Tasks
A: Decide whether each statement below agrees with the passage on custom gradient markers, and answer yes or no for each, quoting the words of the passage that decide it. (i) The new ink reservoir is made from tampons wrapped in heat-shrink. (ii) Water-based ink is required for smooth gradients. (iii) Every marker is filled with the same ink mix.
B: Resume the passage on custom gradient markers, picking up right after its final sentence.
— start Quoted passage —
Making Custom Gradient Markers At Home

When doing high-end industrial illustration work, smooth gradients add a lot of production value to the final product. However, markers designed to do this well can be difficult to lay your hands on. [Eric] decided to create his own set of custom gradient markers, using commonly available supplies.

Starting with some existing markers that have dried out, the fabric ink reservoir inside is removed. A new one is created using tampons wrapped in heat-shrink, to replicate the construction of the original. Alcohol-based ink is required for smooth gradients, and [Eric] suggests using a heat gun to harvest the ink from a ballpoint pen, if store-bought is not available. The ink is then mixed with denatured alcohol to dilute it and injected into the fabric reservoir using a syringe. Each marker gets a slightly different ink mix to hit a range of lightness values for making smooth gradients.
— end Quoted passage —
— start Material —
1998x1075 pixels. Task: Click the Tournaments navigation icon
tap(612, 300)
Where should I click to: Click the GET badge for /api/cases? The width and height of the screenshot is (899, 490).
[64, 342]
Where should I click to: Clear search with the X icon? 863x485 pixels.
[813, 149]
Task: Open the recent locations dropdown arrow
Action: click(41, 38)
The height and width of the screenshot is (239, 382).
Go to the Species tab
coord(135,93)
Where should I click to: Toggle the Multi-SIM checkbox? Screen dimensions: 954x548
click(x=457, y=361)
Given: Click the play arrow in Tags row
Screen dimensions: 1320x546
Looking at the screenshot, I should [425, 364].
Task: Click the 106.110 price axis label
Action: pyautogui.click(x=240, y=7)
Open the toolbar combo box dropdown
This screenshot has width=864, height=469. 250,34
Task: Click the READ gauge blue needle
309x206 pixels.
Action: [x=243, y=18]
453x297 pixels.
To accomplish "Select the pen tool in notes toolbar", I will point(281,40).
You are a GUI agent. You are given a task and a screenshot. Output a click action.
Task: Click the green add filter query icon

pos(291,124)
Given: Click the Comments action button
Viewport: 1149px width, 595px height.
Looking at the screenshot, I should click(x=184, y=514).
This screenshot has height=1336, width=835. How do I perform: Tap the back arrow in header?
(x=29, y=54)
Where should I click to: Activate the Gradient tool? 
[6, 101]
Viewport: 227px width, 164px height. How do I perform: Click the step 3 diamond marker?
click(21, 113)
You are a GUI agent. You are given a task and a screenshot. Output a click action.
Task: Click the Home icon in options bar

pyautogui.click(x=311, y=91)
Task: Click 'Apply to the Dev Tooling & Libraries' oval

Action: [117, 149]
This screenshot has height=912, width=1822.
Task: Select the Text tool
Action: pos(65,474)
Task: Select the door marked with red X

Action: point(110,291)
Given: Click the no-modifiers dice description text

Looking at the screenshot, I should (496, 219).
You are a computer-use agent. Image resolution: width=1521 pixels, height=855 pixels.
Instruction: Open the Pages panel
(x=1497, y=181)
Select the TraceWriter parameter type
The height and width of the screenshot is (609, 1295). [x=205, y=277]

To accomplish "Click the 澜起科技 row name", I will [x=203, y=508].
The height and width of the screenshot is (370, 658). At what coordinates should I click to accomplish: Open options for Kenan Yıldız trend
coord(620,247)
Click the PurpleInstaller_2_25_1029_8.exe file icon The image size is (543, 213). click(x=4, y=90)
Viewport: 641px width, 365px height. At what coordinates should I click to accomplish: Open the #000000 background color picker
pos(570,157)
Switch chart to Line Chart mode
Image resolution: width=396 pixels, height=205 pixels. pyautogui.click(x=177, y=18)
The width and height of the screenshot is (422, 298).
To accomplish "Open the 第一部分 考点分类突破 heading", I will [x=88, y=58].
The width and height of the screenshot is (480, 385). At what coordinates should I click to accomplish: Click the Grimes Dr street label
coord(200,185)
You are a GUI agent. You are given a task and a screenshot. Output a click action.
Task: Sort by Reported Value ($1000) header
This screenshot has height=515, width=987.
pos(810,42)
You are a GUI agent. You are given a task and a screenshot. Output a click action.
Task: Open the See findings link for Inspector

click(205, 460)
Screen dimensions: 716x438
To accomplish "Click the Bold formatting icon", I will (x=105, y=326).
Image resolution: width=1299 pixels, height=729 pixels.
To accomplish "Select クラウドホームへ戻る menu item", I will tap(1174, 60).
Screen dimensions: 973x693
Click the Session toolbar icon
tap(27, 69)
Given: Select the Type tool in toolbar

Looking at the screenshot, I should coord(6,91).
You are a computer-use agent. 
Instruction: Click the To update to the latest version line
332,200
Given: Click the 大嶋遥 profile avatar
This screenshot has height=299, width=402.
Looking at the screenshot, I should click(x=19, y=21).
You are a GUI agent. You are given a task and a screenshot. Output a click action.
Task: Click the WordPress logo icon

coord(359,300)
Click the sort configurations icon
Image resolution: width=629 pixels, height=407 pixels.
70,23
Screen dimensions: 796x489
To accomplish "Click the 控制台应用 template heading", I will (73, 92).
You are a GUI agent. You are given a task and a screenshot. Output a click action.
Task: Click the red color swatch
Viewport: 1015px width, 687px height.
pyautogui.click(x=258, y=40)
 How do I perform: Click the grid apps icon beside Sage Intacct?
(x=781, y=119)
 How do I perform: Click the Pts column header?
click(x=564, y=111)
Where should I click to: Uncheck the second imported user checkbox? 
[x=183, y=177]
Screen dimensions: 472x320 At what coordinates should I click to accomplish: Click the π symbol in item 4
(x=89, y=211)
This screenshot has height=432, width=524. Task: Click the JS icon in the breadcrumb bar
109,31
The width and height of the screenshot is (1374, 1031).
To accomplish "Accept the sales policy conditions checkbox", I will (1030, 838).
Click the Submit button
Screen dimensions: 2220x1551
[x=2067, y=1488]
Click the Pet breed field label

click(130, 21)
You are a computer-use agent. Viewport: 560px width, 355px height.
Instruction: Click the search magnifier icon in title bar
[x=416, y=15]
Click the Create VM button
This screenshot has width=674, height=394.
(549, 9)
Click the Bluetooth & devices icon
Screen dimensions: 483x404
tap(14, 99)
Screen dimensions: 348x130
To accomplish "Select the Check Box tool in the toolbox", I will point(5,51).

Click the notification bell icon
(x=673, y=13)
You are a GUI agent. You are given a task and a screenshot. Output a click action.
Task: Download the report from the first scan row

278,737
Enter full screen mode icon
— end Material —
Results of the tasks
A:
(i) Yes: "A new one is created using tampons wrapped in heat-shrink, to replicate the construction of the original."
(ii) No: "Alcohol-based ink is required for smooth gradients"
(iii) No: "Each marker gets a slightly different ink mix to hit a range of lightness values for making smooth gradients."

B:
It’s a tidy way of creating your own gradient markers in whatever color you may find useful. As a plus, the materials to do so are cheap and easy to obtain. We could even imagine 3D-printed marker bodies being an option, though nibs might prove a touch more difficult. We’ve seen [Eric]’s work before too, like this well-illustrated guide to using cardboard in product design. Video after the break.

17 thoughts on “Making Custom Gradient Markers At Home

  1. It’s a cool way, but the lighter shades that achieve the lightness by dilution will shift around when the alcohol evaporates from the wick. It’s not gonna be the same value the next day, or the week after that, or when you’re using the marker and it starts to dry out. The darker shades that are done by mixing will stay relatively stable.

    As I’ve understood it, the point of the gray gradient markers is that you do the values first, and then fill in with the hue, so you’re basically adding black to whatever color you’re using, but you’re doing it on the paper in two passes instead of mixing the color in the pen. The grayscale inks are pigment base, and the color inks can be solvent base, so they work more like highlighting pens, or they can both be pigment base for a slightly different effect.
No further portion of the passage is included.